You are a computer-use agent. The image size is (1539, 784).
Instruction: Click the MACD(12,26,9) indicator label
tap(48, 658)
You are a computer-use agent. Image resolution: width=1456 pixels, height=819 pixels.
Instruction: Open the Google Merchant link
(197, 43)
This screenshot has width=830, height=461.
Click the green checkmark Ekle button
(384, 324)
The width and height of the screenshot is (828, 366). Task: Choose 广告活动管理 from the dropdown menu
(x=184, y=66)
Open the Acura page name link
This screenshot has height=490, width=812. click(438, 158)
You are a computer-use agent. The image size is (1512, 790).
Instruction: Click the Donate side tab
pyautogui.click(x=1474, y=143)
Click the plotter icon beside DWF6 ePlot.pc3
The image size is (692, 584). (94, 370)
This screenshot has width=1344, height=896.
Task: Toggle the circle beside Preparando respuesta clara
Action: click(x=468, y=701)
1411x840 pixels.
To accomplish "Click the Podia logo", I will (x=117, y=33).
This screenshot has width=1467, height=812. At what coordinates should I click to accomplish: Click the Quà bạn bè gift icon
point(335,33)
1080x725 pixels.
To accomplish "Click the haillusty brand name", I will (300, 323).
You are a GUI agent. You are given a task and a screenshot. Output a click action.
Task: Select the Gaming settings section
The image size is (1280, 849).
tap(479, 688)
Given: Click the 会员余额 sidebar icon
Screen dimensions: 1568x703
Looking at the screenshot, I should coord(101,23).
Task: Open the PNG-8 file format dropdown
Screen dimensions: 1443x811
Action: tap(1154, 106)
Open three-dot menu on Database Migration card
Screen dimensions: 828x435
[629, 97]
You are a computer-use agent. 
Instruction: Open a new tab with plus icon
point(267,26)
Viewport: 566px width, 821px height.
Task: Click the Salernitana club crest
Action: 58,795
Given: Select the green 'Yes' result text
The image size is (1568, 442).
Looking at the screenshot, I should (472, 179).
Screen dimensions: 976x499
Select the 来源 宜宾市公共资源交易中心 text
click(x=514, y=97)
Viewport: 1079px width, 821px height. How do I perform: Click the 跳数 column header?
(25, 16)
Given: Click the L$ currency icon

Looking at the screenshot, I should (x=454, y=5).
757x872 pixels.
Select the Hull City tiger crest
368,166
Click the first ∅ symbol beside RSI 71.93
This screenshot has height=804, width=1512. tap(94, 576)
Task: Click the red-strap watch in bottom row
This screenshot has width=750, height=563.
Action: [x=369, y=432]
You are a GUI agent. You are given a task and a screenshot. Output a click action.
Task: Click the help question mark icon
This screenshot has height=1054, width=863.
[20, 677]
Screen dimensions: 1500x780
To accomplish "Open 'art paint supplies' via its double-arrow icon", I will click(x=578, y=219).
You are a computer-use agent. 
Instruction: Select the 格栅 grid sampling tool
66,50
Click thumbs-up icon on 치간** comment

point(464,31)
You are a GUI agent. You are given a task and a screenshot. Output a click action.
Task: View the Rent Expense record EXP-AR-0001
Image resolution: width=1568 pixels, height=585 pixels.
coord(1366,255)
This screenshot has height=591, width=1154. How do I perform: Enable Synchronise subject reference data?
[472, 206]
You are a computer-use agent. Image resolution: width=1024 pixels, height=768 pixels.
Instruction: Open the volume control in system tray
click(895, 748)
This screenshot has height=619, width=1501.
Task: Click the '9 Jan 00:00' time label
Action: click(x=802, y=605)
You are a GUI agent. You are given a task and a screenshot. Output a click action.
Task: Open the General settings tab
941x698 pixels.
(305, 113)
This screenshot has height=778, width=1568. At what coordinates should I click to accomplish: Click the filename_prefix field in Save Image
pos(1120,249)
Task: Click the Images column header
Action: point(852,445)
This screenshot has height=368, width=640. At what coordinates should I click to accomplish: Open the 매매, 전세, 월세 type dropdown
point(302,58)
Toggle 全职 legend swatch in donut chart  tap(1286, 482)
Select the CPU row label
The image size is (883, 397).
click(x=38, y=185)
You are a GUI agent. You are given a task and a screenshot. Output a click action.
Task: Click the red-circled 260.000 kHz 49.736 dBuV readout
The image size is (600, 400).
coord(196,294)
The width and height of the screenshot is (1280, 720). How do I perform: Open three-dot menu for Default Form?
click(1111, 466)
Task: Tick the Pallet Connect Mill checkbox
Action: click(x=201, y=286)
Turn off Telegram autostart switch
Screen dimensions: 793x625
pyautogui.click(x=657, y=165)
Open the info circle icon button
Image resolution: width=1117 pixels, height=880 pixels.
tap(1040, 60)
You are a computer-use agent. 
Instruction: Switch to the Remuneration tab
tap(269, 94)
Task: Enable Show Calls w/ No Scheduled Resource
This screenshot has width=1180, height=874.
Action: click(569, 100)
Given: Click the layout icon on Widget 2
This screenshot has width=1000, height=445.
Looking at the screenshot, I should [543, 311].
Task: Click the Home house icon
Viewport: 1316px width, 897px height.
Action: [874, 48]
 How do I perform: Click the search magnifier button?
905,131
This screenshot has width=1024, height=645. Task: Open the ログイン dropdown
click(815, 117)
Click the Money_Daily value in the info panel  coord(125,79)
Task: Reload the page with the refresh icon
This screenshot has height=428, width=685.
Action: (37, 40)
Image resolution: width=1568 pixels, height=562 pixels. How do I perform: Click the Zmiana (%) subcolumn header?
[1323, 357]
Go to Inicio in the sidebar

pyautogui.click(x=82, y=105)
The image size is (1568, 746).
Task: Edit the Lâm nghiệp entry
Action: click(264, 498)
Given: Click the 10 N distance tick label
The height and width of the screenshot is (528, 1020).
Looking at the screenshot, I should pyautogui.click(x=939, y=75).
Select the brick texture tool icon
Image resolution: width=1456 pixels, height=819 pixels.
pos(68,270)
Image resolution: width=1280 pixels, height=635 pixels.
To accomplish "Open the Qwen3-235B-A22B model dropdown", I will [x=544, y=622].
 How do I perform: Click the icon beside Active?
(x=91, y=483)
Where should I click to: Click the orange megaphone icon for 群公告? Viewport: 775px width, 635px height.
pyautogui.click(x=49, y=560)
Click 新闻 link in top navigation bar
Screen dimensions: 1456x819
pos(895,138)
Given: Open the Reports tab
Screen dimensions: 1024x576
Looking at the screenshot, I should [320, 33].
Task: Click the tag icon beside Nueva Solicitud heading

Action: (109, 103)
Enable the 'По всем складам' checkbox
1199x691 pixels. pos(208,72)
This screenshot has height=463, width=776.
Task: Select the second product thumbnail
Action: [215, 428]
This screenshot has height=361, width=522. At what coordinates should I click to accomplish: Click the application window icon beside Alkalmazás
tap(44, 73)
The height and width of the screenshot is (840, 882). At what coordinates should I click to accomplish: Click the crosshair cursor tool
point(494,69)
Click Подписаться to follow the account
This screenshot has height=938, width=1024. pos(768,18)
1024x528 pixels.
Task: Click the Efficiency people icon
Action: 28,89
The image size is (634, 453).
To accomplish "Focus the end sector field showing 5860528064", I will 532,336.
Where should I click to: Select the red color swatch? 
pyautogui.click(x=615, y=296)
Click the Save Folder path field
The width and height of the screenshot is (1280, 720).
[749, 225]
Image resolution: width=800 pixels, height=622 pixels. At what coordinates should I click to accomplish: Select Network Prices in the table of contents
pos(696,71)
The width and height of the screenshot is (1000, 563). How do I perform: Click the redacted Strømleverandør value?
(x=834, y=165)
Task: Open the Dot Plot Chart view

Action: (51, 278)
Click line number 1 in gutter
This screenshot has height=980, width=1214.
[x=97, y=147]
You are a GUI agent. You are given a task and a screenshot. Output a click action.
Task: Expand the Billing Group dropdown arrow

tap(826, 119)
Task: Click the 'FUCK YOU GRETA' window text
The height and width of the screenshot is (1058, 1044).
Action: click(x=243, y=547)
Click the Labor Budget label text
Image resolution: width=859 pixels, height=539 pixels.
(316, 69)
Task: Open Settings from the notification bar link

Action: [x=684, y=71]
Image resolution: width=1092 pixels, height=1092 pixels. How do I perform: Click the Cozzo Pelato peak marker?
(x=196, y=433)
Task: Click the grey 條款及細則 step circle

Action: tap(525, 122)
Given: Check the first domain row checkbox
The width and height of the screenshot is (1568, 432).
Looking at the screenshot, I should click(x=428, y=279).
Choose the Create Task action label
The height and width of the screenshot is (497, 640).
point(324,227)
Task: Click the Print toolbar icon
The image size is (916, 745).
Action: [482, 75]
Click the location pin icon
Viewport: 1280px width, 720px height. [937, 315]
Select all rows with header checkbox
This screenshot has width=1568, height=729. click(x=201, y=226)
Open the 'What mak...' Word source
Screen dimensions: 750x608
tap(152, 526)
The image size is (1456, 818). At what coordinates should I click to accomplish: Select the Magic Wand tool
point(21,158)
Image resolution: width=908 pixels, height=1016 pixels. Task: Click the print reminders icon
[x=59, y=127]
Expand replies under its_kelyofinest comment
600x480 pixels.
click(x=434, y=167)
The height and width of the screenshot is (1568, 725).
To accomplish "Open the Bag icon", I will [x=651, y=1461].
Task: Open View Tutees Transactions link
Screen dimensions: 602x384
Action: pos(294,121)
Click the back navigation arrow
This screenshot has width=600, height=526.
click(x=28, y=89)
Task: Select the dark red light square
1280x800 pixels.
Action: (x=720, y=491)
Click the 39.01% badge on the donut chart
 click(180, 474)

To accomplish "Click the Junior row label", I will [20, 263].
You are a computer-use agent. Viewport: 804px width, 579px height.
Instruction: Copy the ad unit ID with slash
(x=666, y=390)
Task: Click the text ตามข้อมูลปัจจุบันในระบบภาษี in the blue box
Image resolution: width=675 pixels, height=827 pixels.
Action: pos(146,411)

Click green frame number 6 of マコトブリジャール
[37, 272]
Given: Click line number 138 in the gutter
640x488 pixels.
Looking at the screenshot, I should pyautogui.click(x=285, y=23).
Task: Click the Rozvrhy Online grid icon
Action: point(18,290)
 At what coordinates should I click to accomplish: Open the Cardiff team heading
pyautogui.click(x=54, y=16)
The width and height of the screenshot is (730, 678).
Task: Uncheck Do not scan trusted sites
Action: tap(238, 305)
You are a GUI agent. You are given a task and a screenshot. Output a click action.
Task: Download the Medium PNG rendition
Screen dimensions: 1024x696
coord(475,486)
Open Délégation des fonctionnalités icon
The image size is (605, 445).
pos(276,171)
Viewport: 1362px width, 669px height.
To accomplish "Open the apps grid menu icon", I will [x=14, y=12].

(Your instructions) Across all the entries above, count each line that has the word "gutter" in it, and give only the count.

(Result for this exercise) 2